The 737 Max isn't the regular 737 (which is a dependable plane). In other words, the 737 Max is structurally
distinct (the software is to fix the inherent instability they introduced with the structural changes).

GulfCoast66

(11,949 posts)
6. I've read that some of our newest fighter planes are so inherently unstable,
Sat Aug 3, 2019, 09:35 AM
Aug 2019

A human needs a computer making adjustments to keep it in the air. But that is by design and allows for incredible performance. Not sure how true that is.
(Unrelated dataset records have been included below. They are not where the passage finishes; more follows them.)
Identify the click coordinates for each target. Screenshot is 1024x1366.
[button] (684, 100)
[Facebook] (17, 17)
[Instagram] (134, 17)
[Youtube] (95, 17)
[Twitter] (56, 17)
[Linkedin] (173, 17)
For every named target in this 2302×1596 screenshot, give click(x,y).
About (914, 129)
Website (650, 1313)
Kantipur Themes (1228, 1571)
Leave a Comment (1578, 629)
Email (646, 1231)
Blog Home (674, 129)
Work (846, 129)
But it seems a bad scenario for a passenger plane. After all, they are not going into combat or anything. The main thing they need to do be safe.

Yo_Mama_Been_Loggin

(107,766 posts)
7. The now retired F-117 stealth fighter was one such plane
Sat Aug 3, 2019, 12:53 PM
Aug 2019
In 1964, Pyotr Ufimtsev, a Soviet mathematician, published a seminal paper titled Method of Edge Waves in the Physical Theory of Diffraction in the journal of the Moscow Institute for Radio Engineering, in which he showed that the strength of a radar return is related to the edge configuration of an object, not its size. Ufimtsev was extending theoretical work published by the German physicist Arnold Sommerfeld. Ufimtsev demonstrated that he could calculate the radar cross-section across a wing's surface and along its edge. The obvious and logical conclusion was that even a large aircraft could be made stealthy by exploiting this principle. However, the airplane's design would make it aerodynamically unstable, and the state of computer technology in the early 1960s could not provide the kinds of flight computers which allow aircraft such as the F-117 and B-2 Spirit to stay airborne. However, by the 1970s, when Lockheed analyst Denys Overholser found Ufimtsev's paper, computers and software had advanced significantly, and the stage was set for the development of a stealthy airplane.